Forest fires are natural disasters (considered quasi-natural disasters if human activities cause them) that have, over the course of history, posed great dangers to life, property, and the environment. The slightest friction during extremely dry conditions can ignite a spark, becoming a serious threat to the wildlife and surrounding areas. Over the years, U.S. federal agencies have sought ways to mitigate the threat posed by forest fires, finding one very practical solution: controlled burning.
What is Controlled Burning?
Controlled burning (also referred to as pile burning or prescribed burning) is used as a form of hazard reduction, and can be used in, but not limited to, the areas of forest management, farming, and wildlife preservation. Controlled burning as hazard reduction is based on the application of low-intensity fire to a predetermined area and under specific conditions in order to reduce the amount of flammable fuel and lessen excess fuel fire. In other words, subsequent fires pose less risk to the treated area as they generate less heat, making them easier for fighter fighters to contain – aka, fire can be used to fight fire!
Back burning or back firing is a method of controlled burning that incorporates the use of low-intensity fire to mitigate or inhibit forest fires from further spreading into communities during the actual event. While prescribed burning is premeditated to prevent potential fires from growing out of hand, back burning is a fire that is created to reduce the amount of flammable fuel during a forest fire.

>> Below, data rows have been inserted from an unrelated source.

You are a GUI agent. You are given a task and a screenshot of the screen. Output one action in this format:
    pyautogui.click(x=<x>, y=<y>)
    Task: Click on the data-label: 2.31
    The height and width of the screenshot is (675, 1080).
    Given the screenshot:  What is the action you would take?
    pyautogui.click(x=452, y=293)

The Many Uses of Controlled Burning:
In addition to lessening the fine fuel load in an area, controlled burning has been and is currently being used for the following reasons: to mitigate the spread of hazardous fuels caused by forest fires; to dispose of logging debris; to clear sites for agricultural purposes; to improve the wildlife habitat of endangered species; to manage competing vegetation; to control the spread of pest insects and diseases; to improve both the accessibility and the aesthetics of an area; and to preserve and promote the growth of a variety of species. The Giant Sequoia, for example, relies on fire to reproduce: it opens its cones for its seeds once the fire clears all competing vegetation. Controlled burning has also been associated with the crucial recovery of one of North America’s rarest animals, the Louisiana Pine Snake.
A Brief History of Controlled Burning in the U.S.:
Some of the earliest national uses of controlled burning occurred in the late 1960s in the U.S Forest Service (USFS) wilderness areas such as the Selway-Bitteroot in Idaho and Montana, and Gila in New Mexico. In 1968, the Sequoia-Kings National Park in California practiced controlled fire for the first time on federal land, and was subsequently followed by the Yosemite National Park two years later. By the 1970s, the National Park Service (NPS) undertook systematic fires for the purpose of seed growth. Although controlled burnings are by and large used to contain wildfires, they are also vital to the project of caring and maintaining for wildlife habitat and the ecosystem.
All in all, fire can play a significant role in the growth and maintenance of the ecosystem when applied to the right environment and under the right conditions. A controlled fire is a practical and effective tool utilized to mitigate forest fires in order to protect and save human life along with property and the environment.